WHAT YOU SHOULD DO
Copy the lines of the data below exactly, starting at the first and stopping after the line that contains "[Recherche] (1173, 32)"; include no pictures.

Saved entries

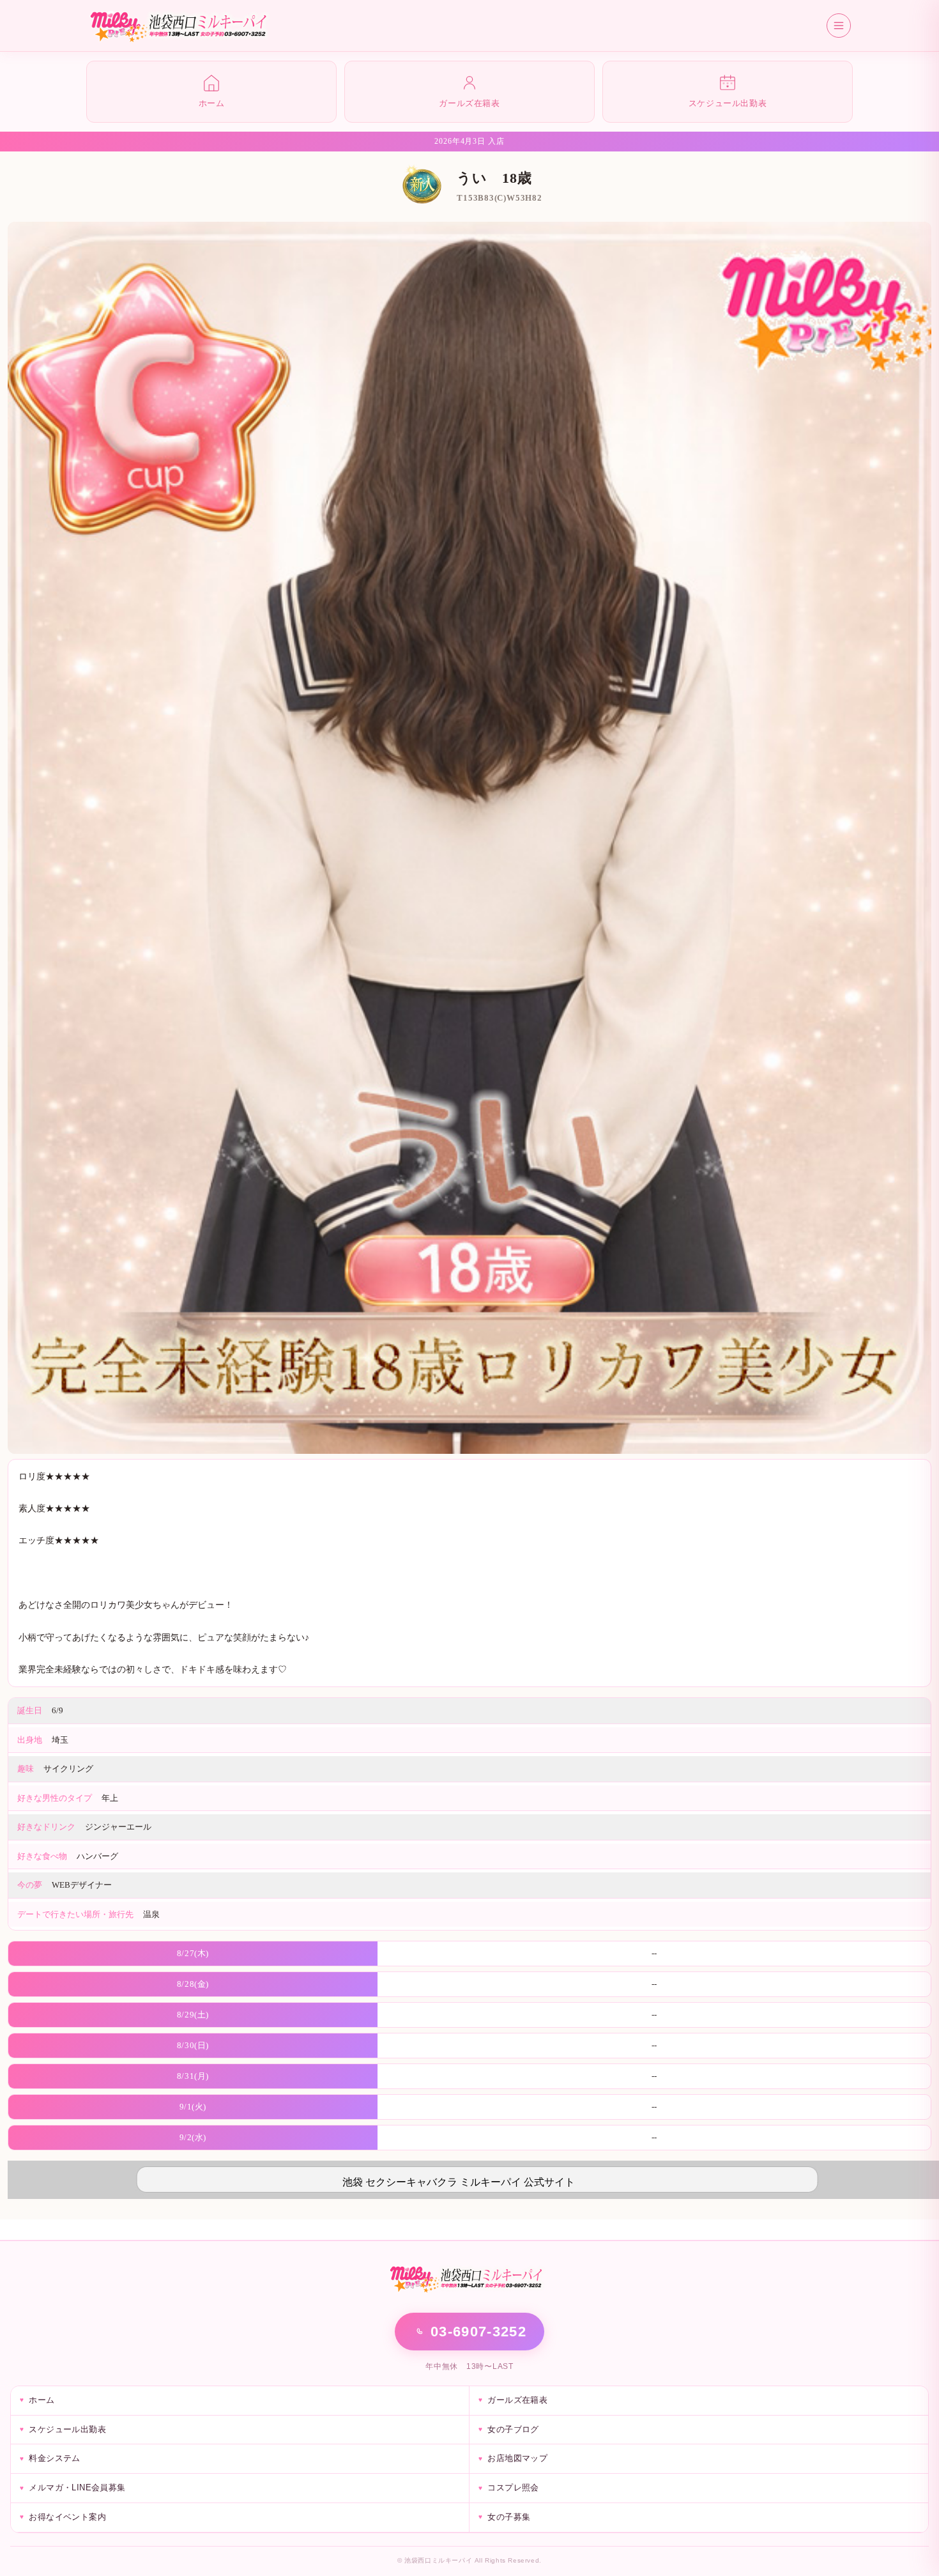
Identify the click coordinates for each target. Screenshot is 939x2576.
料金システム (54, 2458)
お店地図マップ (517, 2458)
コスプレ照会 (512, 2487)
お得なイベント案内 (67, 2517)
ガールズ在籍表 (517, 2400)
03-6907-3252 (478, 2332)
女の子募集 (508, 2517)
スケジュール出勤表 (67, 2429)
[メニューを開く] (839, 26)
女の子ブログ (512, 2429)
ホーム (41, 2400)
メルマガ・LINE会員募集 (77, 2487)
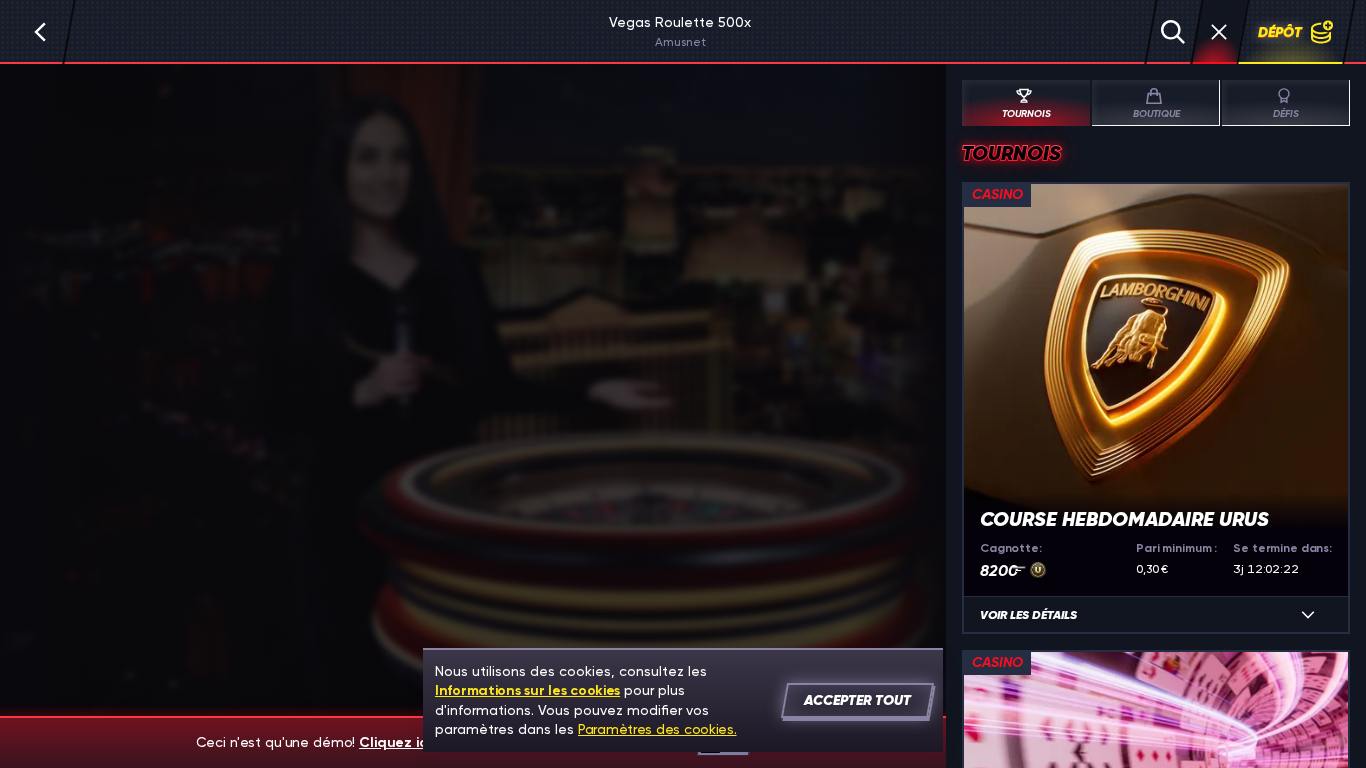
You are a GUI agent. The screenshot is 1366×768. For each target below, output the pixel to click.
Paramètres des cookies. (657, 729)
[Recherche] (1173, 32)
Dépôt (1280, 32)
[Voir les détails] (1308, 615)
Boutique (1156, 114)
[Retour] (40, 32)
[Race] (1219, 32)
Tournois (1026, 114)
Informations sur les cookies (527, 690)
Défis (1286, 114)
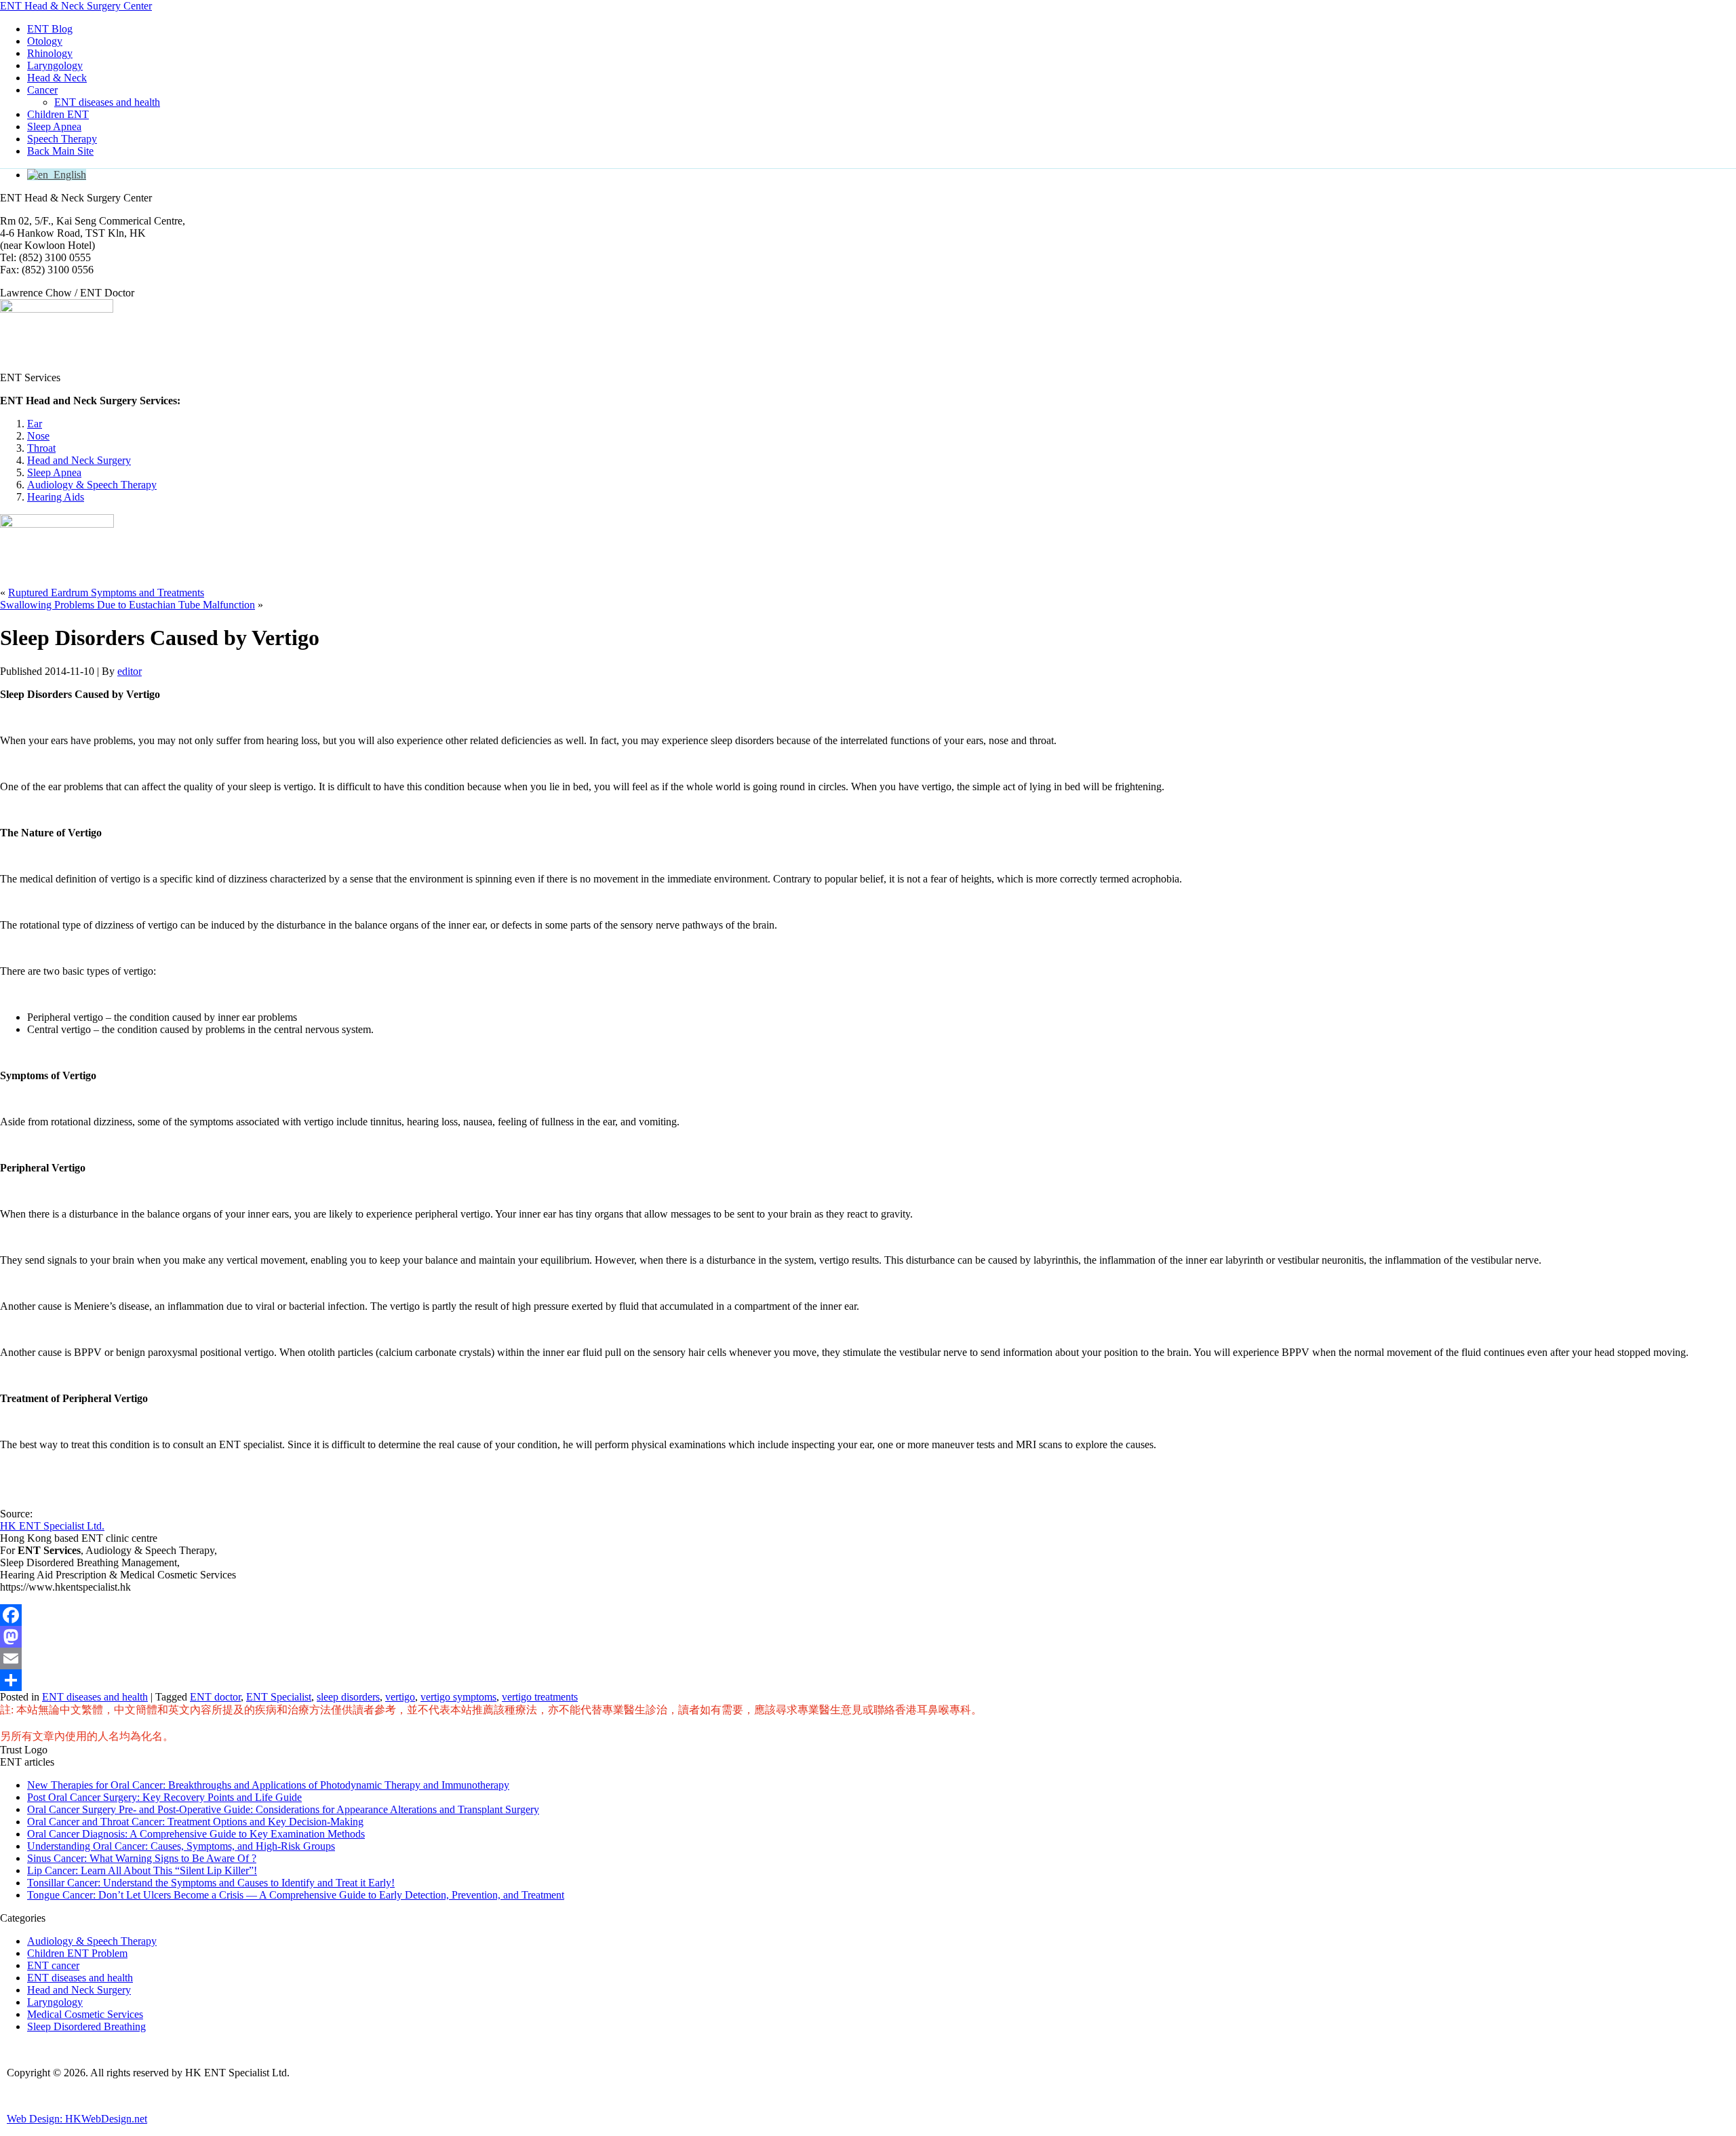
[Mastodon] (868, 1637)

YOUR SOLUTION
Identify the click coordinates for each target. Screenshot is 939x2576.
料金システム (54, 2458)
お店地図マップ (517, 2458)
コスプレ照会 (512, 2487)
お得なイベント案内 (67, 2517)
ガールズ在籍表 (517, 2400)
03-6907-3252 (478, 2332)
女の子募集 (508, 2517)
スケジュール出勤表 (67, 2429)
[メニューを開く] (839, 26)
女の子ブログ (512, 2429)
ホーム (41, 2400)
メルマガ・LINE会員募集 (77, 2487)
You are a GUI agent. The screenshot is 1366×768. For each target below, output the pixel to click.
Paramètres des cookies. (657, 729)
[Recherche] (1173, 32)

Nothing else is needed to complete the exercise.